Biopreservative efficacy of grape (Vitis vinifera) and clementine mandarin orange (Citrus reticulata) by-product extracts in raw ground beef patties.

Thandikhaya Bambeni1, Tawanda Tayengwa1, Obert C Chikwanha1, Marena Manley2, Pieter A Gouws2, Jeannine Marais2, Olaniyi A Fawole3, Cletos Mapiye4.   

Abstract

Beef patties were treated with 450 μg/g of extracts from grape (Vitis vinifera) seeds (GSE), pomace (GPE) or orange (Citrus reticulata) pomace (OPE) and compared to negative (no extract; CTR) and positive (sodium metabisulphite; SMB) controls for their effect on colour, lipid and protein oxidation and bacterial growth under simulated retail display conditions (4 °C) for 9 d, and sensory quality.
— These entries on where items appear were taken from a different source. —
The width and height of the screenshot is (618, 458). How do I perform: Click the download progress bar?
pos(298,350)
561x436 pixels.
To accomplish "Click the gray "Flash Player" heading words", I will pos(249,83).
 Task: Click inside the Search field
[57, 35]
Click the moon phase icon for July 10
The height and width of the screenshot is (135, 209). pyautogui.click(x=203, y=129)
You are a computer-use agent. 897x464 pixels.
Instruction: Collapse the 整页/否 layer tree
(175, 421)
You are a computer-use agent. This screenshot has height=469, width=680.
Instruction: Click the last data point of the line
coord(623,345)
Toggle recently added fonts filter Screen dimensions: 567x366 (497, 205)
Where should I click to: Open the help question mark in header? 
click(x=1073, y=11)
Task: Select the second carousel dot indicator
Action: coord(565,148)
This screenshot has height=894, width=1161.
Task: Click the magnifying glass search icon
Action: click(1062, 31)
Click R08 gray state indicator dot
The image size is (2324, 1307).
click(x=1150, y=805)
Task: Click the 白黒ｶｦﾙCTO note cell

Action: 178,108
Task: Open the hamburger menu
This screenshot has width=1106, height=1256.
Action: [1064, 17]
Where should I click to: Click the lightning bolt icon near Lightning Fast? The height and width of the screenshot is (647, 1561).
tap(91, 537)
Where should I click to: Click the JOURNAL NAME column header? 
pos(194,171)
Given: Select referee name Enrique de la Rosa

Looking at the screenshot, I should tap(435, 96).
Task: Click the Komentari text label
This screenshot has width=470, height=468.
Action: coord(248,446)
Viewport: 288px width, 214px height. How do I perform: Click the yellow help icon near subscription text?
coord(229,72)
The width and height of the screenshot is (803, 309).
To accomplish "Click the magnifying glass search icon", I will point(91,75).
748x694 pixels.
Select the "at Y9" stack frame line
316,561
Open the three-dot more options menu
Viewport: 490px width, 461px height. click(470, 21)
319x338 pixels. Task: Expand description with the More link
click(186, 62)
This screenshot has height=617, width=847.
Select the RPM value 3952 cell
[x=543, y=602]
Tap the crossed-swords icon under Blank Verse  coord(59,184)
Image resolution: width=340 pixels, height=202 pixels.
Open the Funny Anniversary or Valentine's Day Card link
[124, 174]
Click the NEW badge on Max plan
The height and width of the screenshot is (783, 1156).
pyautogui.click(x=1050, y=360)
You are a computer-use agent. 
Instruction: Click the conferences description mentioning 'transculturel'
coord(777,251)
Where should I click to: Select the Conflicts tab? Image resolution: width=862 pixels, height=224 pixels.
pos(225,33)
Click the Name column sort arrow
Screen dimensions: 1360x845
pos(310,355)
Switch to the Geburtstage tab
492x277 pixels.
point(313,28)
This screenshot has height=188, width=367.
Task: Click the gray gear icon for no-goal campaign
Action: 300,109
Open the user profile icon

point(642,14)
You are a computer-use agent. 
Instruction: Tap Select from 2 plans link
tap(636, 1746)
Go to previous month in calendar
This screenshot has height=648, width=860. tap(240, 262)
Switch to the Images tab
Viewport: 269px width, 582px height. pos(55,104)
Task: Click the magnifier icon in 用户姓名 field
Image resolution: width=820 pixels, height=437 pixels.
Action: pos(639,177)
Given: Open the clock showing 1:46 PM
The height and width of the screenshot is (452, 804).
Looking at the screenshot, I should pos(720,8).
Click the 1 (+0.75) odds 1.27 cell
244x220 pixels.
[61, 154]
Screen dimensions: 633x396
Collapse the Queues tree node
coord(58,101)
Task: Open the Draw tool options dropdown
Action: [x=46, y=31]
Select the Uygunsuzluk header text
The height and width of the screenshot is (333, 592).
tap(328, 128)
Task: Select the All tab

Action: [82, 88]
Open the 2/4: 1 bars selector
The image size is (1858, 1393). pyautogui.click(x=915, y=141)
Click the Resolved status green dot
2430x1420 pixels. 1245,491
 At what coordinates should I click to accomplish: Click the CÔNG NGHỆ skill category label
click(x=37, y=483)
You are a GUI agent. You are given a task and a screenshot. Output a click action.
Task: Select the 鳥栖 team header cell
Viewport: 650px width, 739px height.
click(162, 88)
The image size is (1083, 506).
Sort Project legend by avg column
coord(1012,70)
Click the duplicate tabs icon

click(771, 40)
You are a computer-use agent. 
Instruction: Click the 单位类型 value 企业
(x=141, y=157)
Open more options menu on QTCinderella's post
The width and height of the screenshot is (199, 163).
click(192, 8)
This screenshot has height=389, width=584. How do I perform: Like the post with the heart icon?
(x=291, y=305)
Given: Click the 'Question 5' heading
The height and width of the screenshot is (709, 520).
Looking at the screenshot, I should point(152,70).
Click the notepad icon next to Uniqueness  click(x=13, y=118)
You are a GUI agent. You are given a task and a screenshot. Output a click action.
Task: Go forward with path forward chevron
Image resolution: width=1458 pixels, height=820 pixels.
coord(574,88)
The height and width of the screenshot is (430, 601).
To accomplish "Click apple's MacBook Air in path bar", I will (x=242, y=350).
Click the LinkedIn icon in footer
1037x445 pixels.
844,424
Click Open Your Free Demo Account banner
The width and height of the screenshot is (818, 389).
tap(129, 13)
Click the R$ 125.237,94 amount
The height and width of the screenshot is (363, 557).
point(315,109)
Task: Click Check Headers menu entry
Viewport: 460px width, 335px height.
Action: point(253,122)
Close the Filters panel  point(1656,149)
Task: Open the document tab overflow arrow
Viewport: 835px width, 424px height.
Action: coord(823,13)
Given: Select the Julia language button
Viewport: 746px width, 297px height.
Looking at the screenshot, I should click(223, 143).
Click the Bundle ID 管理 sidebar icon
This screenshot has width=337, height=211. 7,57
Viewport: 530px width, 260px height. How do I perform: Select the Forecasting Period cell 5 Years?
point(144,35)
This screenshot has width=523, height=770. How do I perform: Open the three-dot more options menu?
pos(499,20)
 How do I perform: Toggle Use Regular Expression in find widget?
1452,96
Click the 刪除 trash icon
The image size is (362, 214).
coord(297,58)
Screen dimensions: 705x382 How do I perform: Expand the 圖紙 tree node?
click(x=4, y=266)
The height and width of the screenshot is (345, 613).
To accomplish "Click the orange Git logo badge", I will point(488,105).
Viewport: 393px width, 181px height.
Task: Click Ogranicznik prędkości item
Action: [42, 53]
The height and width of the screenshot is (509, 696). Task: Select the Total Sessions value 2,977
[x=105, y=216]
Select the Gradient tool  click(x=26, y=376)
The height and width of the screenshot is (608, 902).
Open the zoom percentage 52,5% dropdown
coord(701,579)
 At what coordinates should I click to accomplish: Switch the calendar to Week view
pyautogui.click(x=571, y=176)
Antioxidant activity and redness of beef patties increased in the order of CTR < OPE = GPE < GSE < SMB. The order of thiobarbituric acid reactive substances and carbonyl values were CTR > GPE = OPE > GSE > SBM, while that of bacterial counts were CTR > GSE = GPE > OPE > SMB. Retail display period had significant effect on all the shelf-life parameters. Overall, intensity of aroma, beef-like aroma and flavour in beef patties were highest in OPE. Results suggested that GSE and OPE could be commercially valorised as natural antioxidants and antibacterials in beef patties, respectively.
Copyright © 2021 Elsevier Ltd. All rights reserved.

Entities:  

Keywords:  Antimicrobial; Antioxidant; Bioactive phytochemicals; Fruit by-products; Sensory evaluation

Year:  2021        PMID: 34147962     DOI: 10.1016/j.meatsci.2021.108609

Source DB:  PubMed          Journal:  Meat Sci        ISSN: 0309-1740            Impact factor:   5.209


  1 in total

1.  Ultrasound-Assisted Extraction and Characterization of Polyphenols from Apple Pomace, Functional Ingredients for Beef Burger Fortification.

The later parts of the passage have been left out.